> Task goal
Only the pictures are to be left out; set down the rest of the records exactly.

> Exercise inputs
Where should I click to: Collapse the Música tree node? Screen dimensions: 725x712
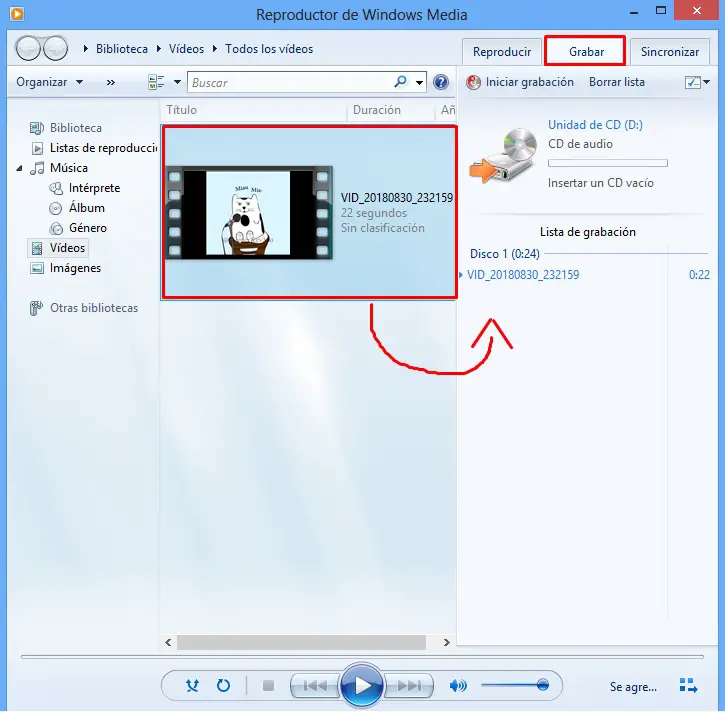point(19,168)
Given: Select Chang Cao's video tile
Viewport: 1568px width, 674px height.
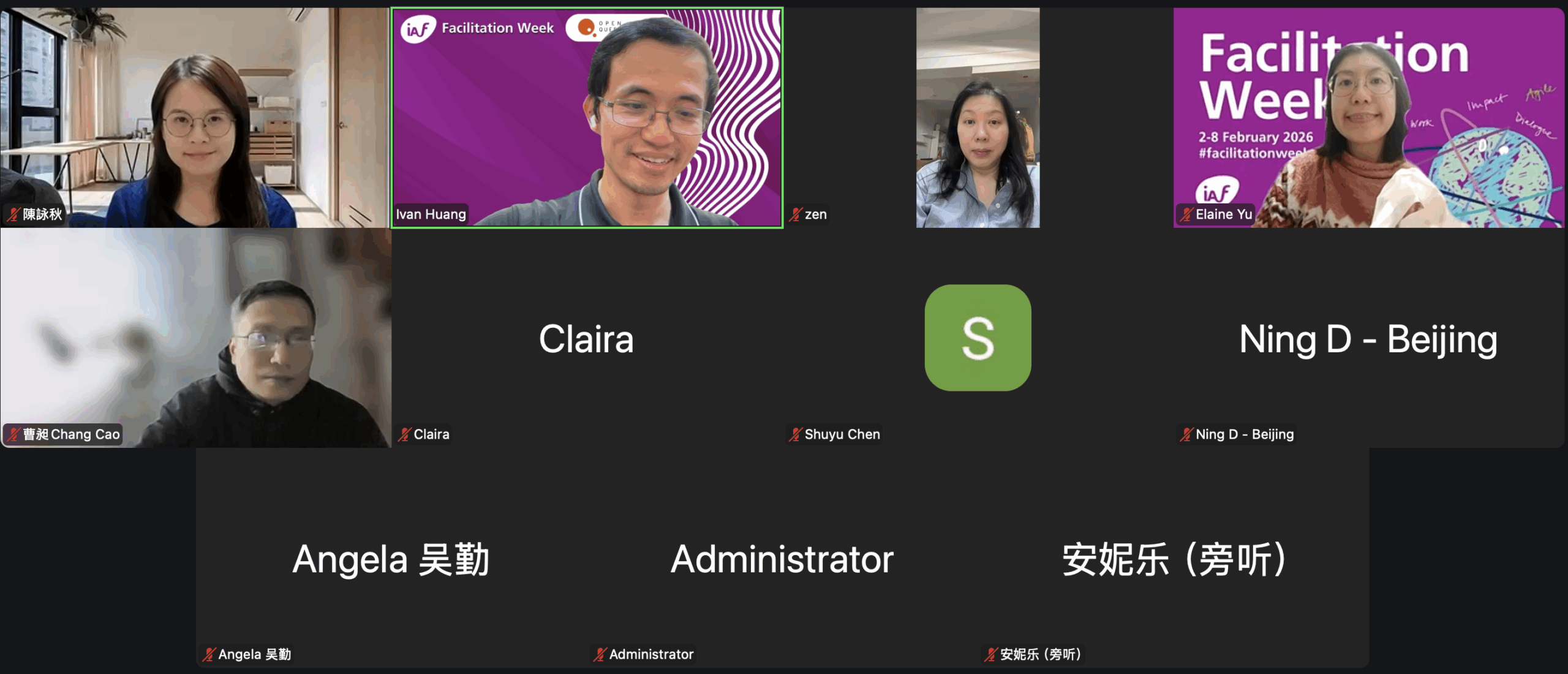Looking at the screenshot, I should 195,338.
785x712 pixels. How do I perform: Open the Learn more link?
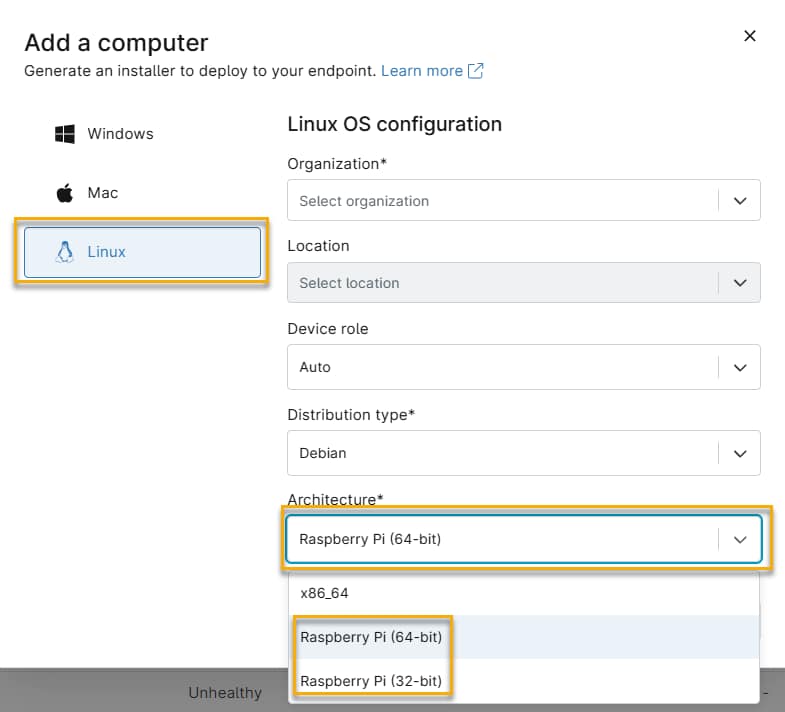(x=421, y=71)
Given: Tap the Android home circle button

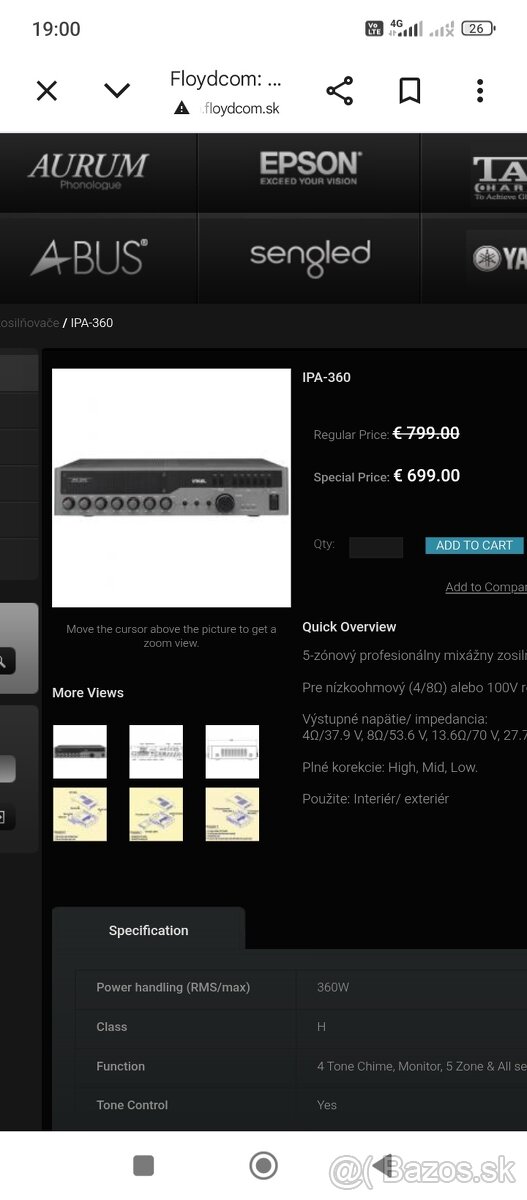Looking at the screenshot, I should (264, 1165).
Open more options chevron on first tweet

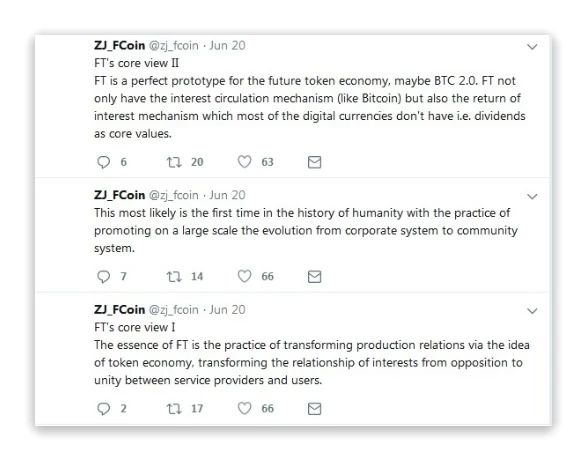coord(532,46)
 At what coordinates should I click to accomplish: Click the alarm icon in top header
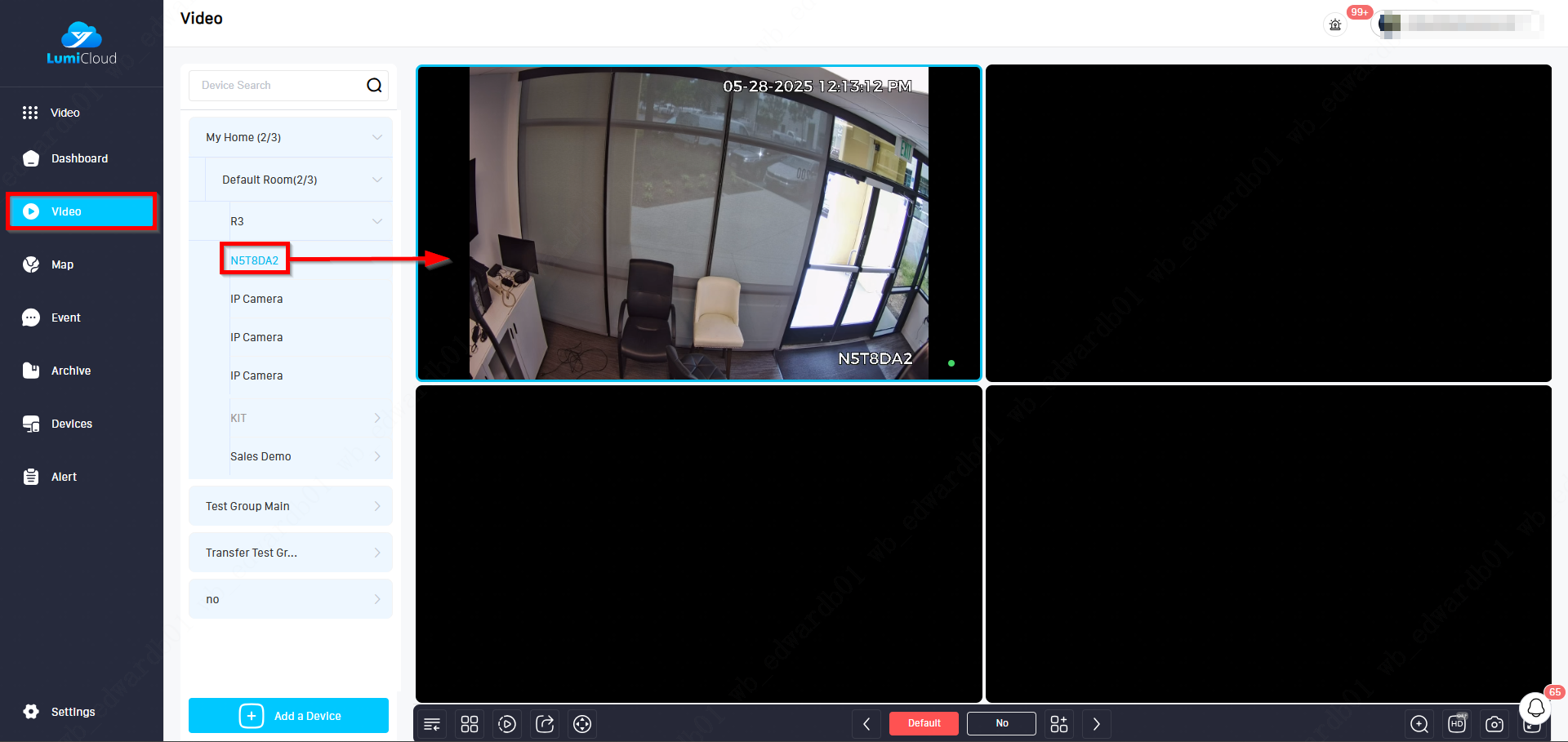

> Expected answer
Where should I click to: Collapse the Música tree node? Screen dimensions: 725x712
point(19,168)
Given: Select Chang Cao's video tile
Viewport: 1568px width, 674px height.
Looking at the screenshot, I should 195,338.
785x712 pixels. How do I perform: Open the Learn more link?
(x=421, y=71)
Given: Tap the Android home circle button

Looking at the screenshot, I should (264, 1165).
Open more options chevron on first tweet

coord(532,46)
 At what coordinates should I click to accomplish: Click the alarm icon in top header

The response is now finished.